Jayce tried to push the sword's handle away from the other's eyes. In case the shining gold could catch his attention. “A… apologies. I wanted to make sure nothing was left behind.”
The other wrinkled his top lip, clearly annoyed. "What lapdogs are all of you." He directed his chin out of the room. "Get out now. Let's go. We haven't finished cleaning this mess."
Jayce had to follow the guard's pissed-off steps, almost sprinting out the hallway, barely giving him space to fall behind.
“Are we going to clean it for the ball?”
The other grunted. “Sort of. Where have you been when all the instructions were given?”
“I took a leave a couple of days ago.” It wasn’t entirely a lie. "I just came back."
His companion mocked him. “How unlucky can you be? A lot of shit happened. We are commanded directly by the new Crown Prince, Your Highness Andrew, to clean this wing during the ball. He will use them starting tomorrow evening.”
“And I assume the tower is where all the stuff went?”
“Yeah. You’re brainier than you look. We are going to burn down that haunted place when the palace closes its gates and the ball gets officially inaugurated. The guests can’t wander outside the delimited area, so they wouldn’t know about the deed.”
“And…” He wasn’t sure to ask, but the words spilled out before he could contain them. “What about the forme—”
“Shut your mouth if you don’t wanna lose it." His blue eyes flicked with a sharpness that wasn't there before. “You never know who’s listening.”
Jayce nodded, a grimace covering his features.
They were descending the stairs, no other soul around. The guard leaned against Jayce.
“He’s dead.” He almost slipped off the stairs, hands firmly grasping the rail. “Prince Andrew announced his death yesterday at midnight. That's why his wing is empty now.”
“Why are all his belongings going to be burned?” Jayce asked, but he already knew the answer. To not leave traces behind.
“You know, to avoid curses." The guard scoffed. “So they said.”
They ended in the unkempt garden, where a dozen of guards were carrying Viktor’s things inside the old tower alongside gallons of petrol and oil, some straw scattered in between the objects. Jayce's heart shrunken painfully inside his chest. He wanted to scream to them to stop, to chase down Prince Andrew and make him pay for this monstrosity. But he needed to remain silent.

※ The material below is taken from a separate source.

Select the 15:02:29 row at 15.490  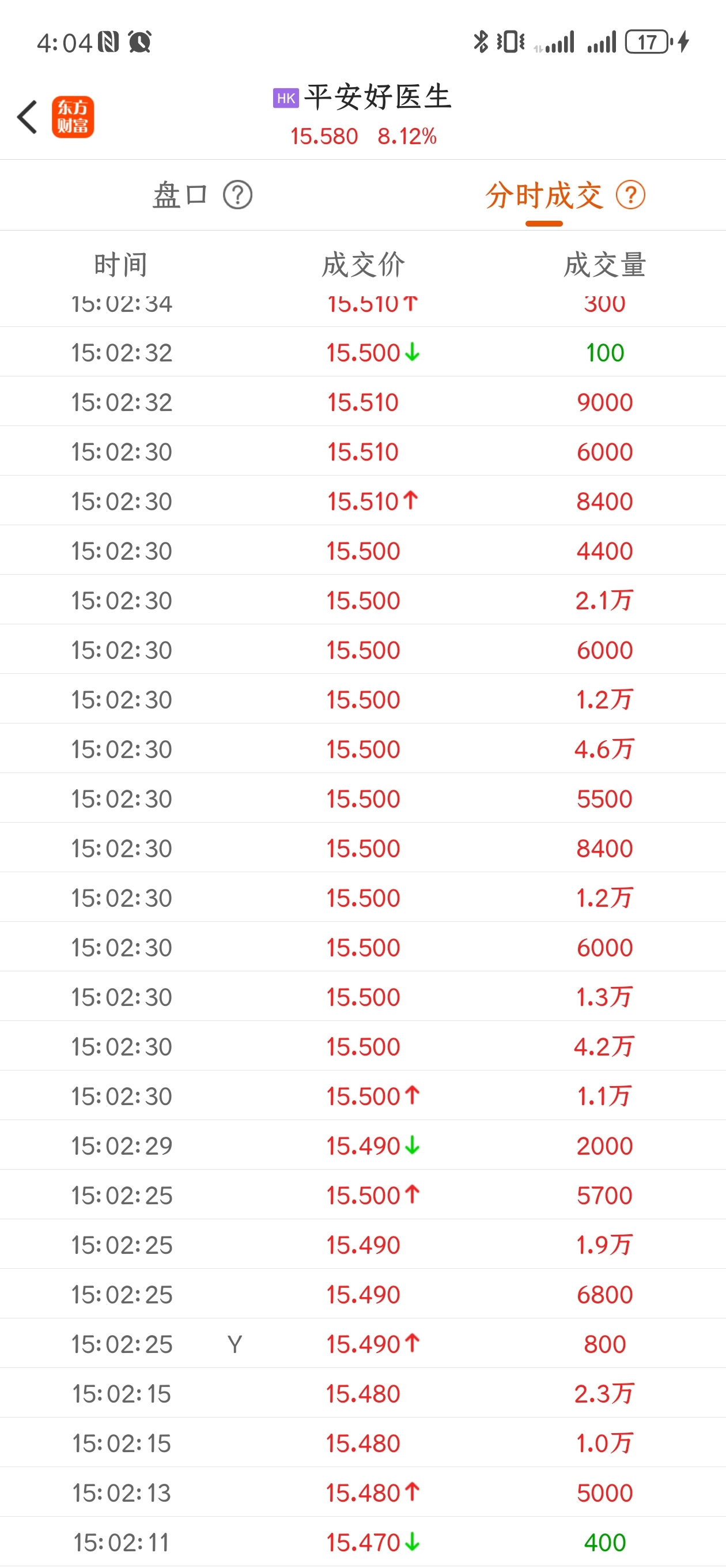click(x=362, y=1145)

“Let’s fill this decrepit tower with all this garbage before the ball’s guests arrive so we can finally go to rest.” One of the guards said when he was piling up some books.

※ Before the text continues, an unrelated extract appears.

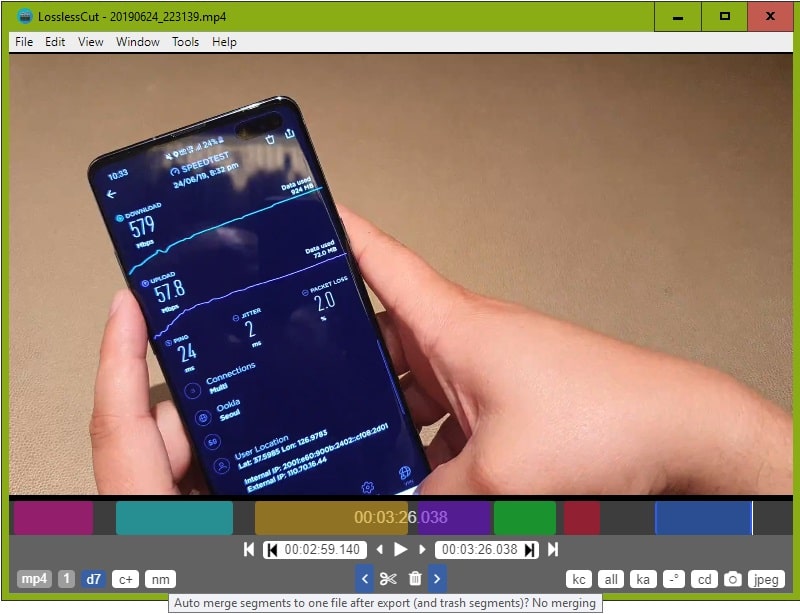Open the Edit menu
The height and width of the screenshot is (614, 800).
tap(55, 42)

Passing near Jayce, the guard stopped briefly and said while extending him a gigantic oil painting of the late queen and Viktor as a child in his lap. "Put all these paintings on the last floor. Let's go! Move, move!" Behind him, frames lined up against the tower.
Most of the guards were filling the first floor. Clothing, books, and other personal belongings were tucked against the corners. Climbing the stairs awaken a deep ache of longing inside Jayce. How many times has he walked down and up these same steps, wishing to see Viktor’s silhouette at the end of the stairs?

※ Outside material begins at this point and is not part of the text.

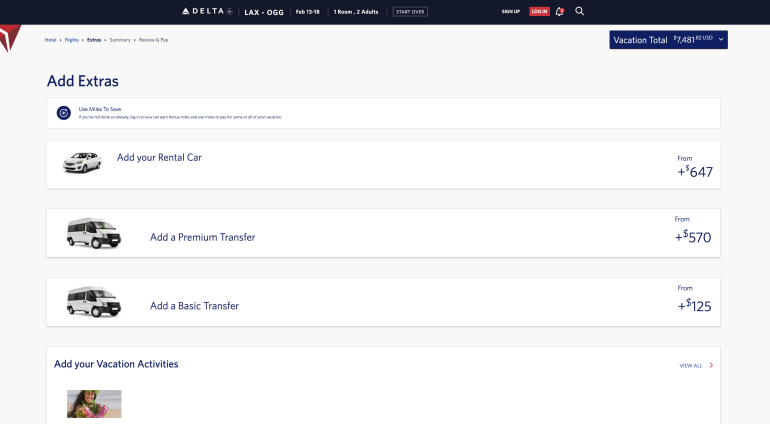
Task: Click the rental car image
Action: tap(82, 163)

Even the room was like before, frozen in time. As a curse or a blessing, he wasn’t really sure. It didn’t matter. Taking the painting into a corner of the room, he saw a half-hidden ball of white fabric tucked against two broken columns.
His heart pounded so hard he thought his ribcage wouldn’t hold his heart inside. The pouch tucked inside the stolen uniform was itching.
“Viktor?”
It was him. Colder than before and looking so white his veins could be seen in every part of his exposed neck. Looking behind him, he left the pouch out, a light blue-violet light floating like dust particles, minuscule stars filling his vision.
When he knelt next to Viktor, he ignored the rock fragments pressing on his skin. “I’m going to fix this.” He was about to open the little metal door in Viktor’s chest when a familiar voice mocked him.
“I know you were suspicious as hell.” The blue eyes of the guard were still cold, but now a spark of interest lighten them, looking at the open pouch and Viktor's body laying on the floor. "What do you think you are doing?"
Jayce wobbled when he stood up with a jump, unsheathing Hopebringer, and leaned it against the other's throat. His hand was trembling, but his blood was raging with adrenaline.
"Make a loud sound, and I'll kill you," Jayce growled. “Didn’t you tell me he was dead?”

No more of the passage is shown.